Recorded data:
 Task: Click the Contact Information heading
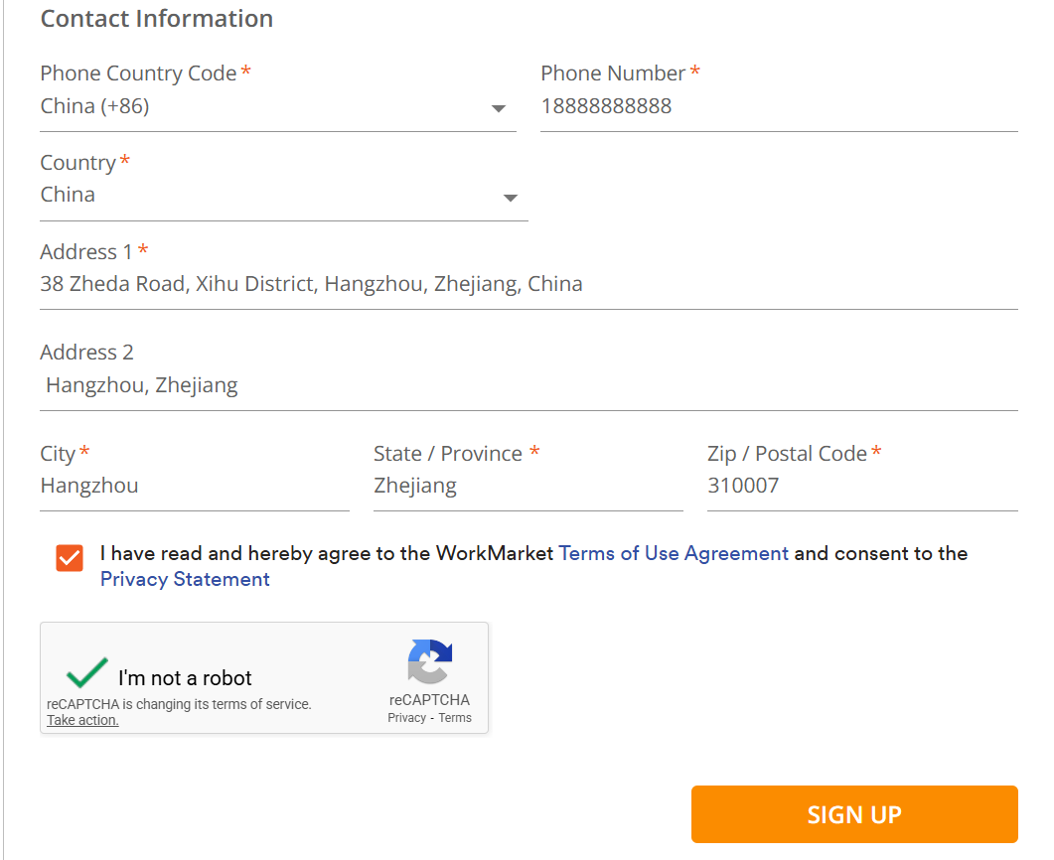coord(157,19)
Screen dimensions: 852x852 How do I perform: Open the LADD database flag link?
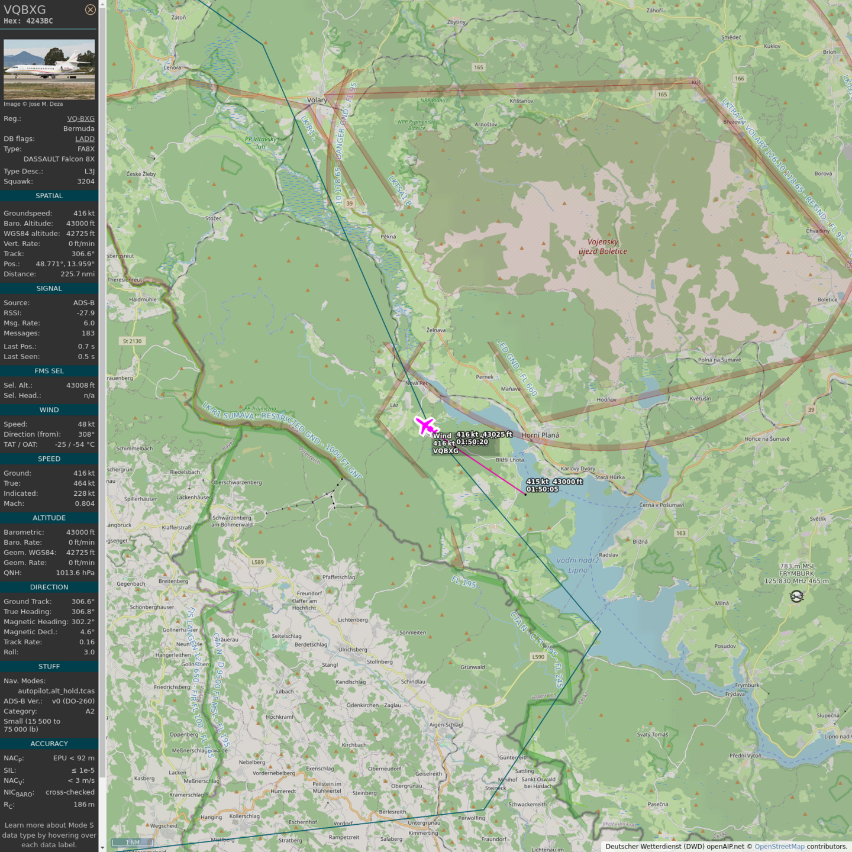coord(85,138)
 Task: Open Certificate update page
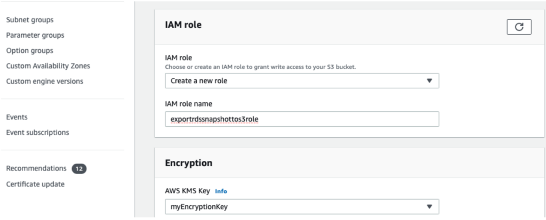[35, 184]
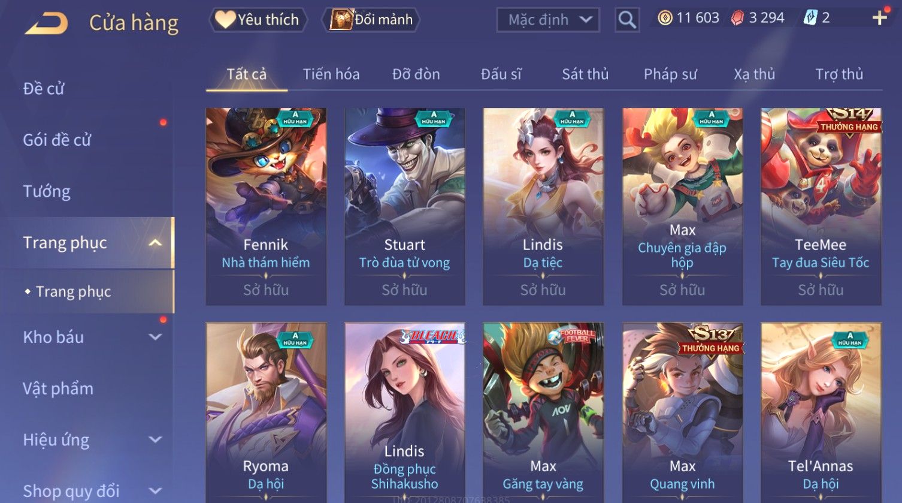Click the red gem currency icon
Viewport: 902px width, 503px height.
[737, 19]
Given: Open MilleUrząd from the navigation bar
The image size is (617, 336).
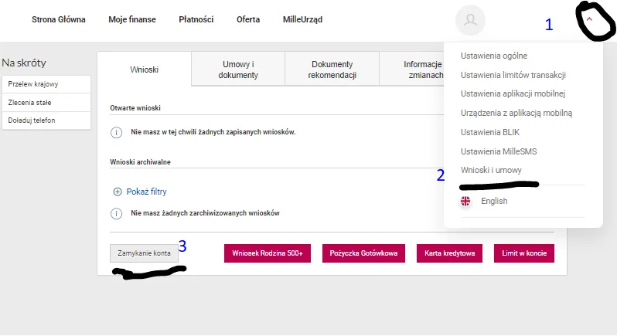Looking at the screenshot, I should pyautogui.click(x=305, y=19).
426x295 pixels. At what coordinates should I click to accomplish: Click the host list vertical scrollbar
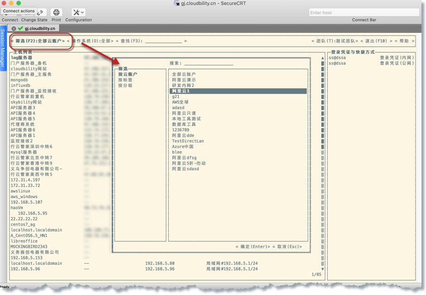323,159
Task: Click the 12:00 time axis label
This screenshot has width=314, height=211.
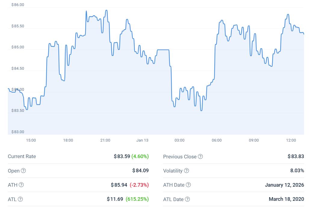Action: pos(291,140)
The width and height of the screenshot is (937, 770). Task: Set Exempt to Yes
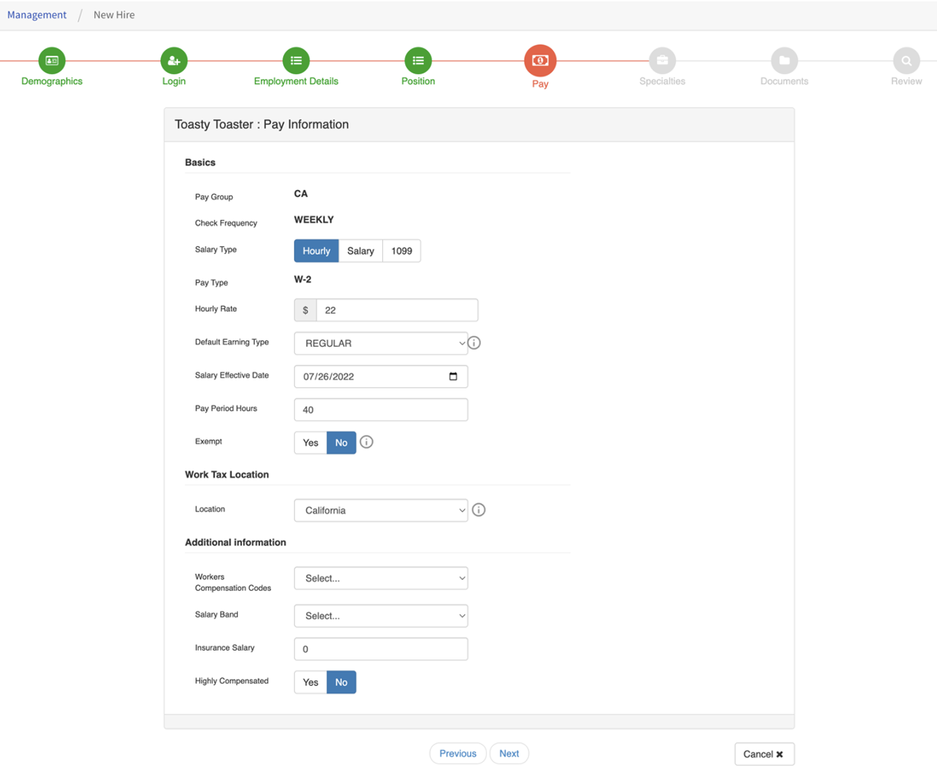(310, 442)
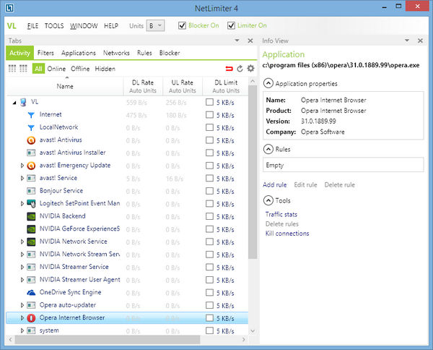
Task: Click the refresh icon in Activity toolbar
Action: tap(240, 69)
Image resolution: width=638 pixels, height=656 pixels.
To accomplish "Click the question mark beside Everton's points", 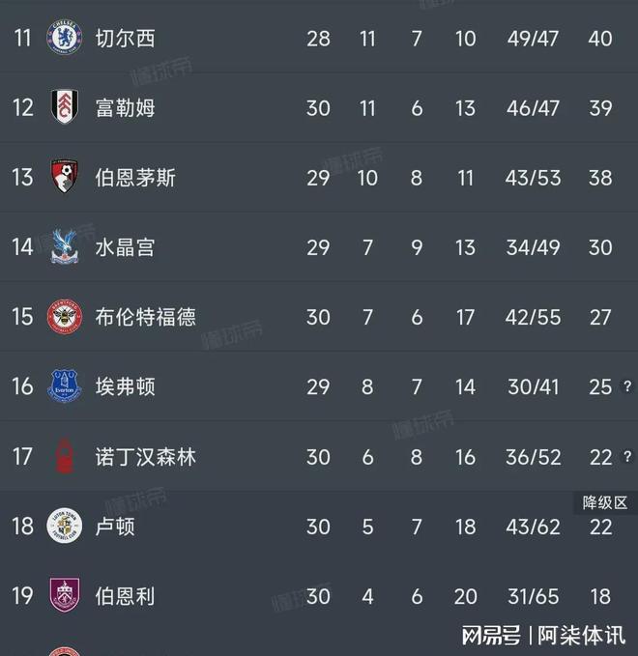I will tap(627, 387).
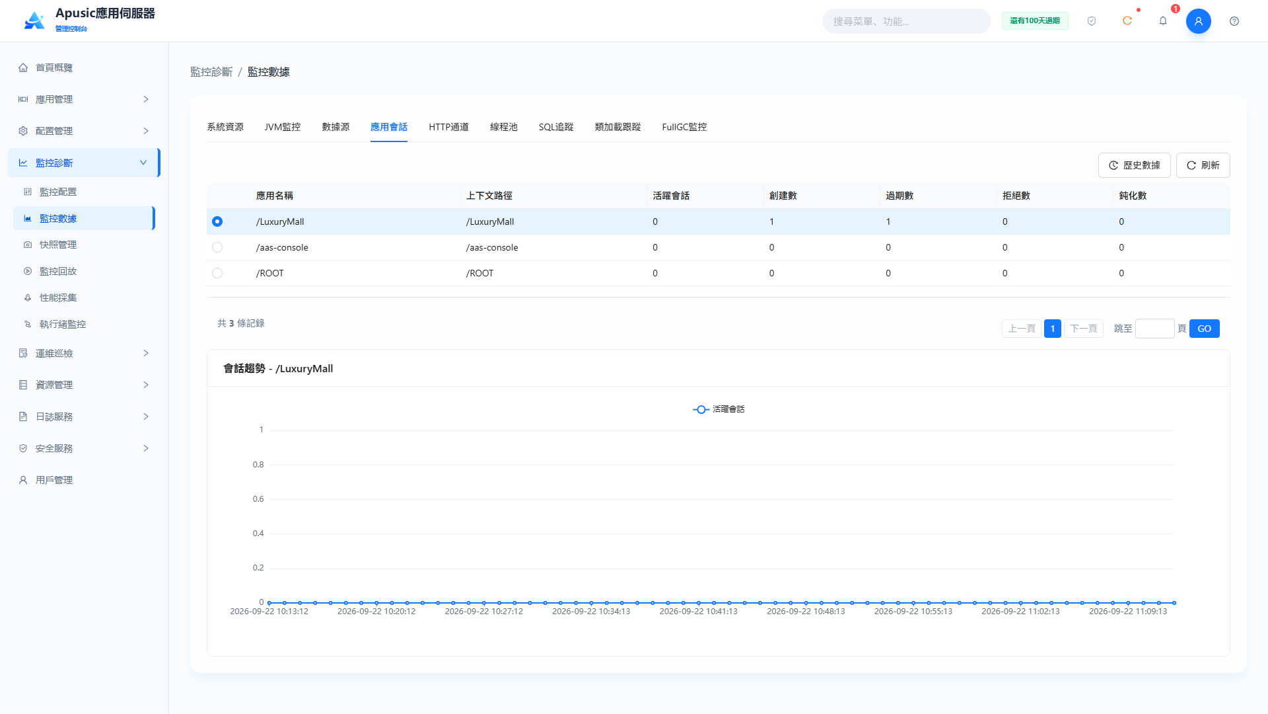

*DIRECTIONS*. From the data above, return only the lines starting at the line that holds "The image size is (617, 336)." and ending at the line that holds "Task: Click the 12:00 time axis label", word for word and without pictures.

*RESPONSE BOX*.
The image size is (617, 336).
Looking at the screenshot, I should pyautogui.click(x=305, y=19).
426x295 pixels. At what coordinates should I click to accomplish: Click the host list vertical scrollbar
323,159
Task: Click the 12:00 time axis label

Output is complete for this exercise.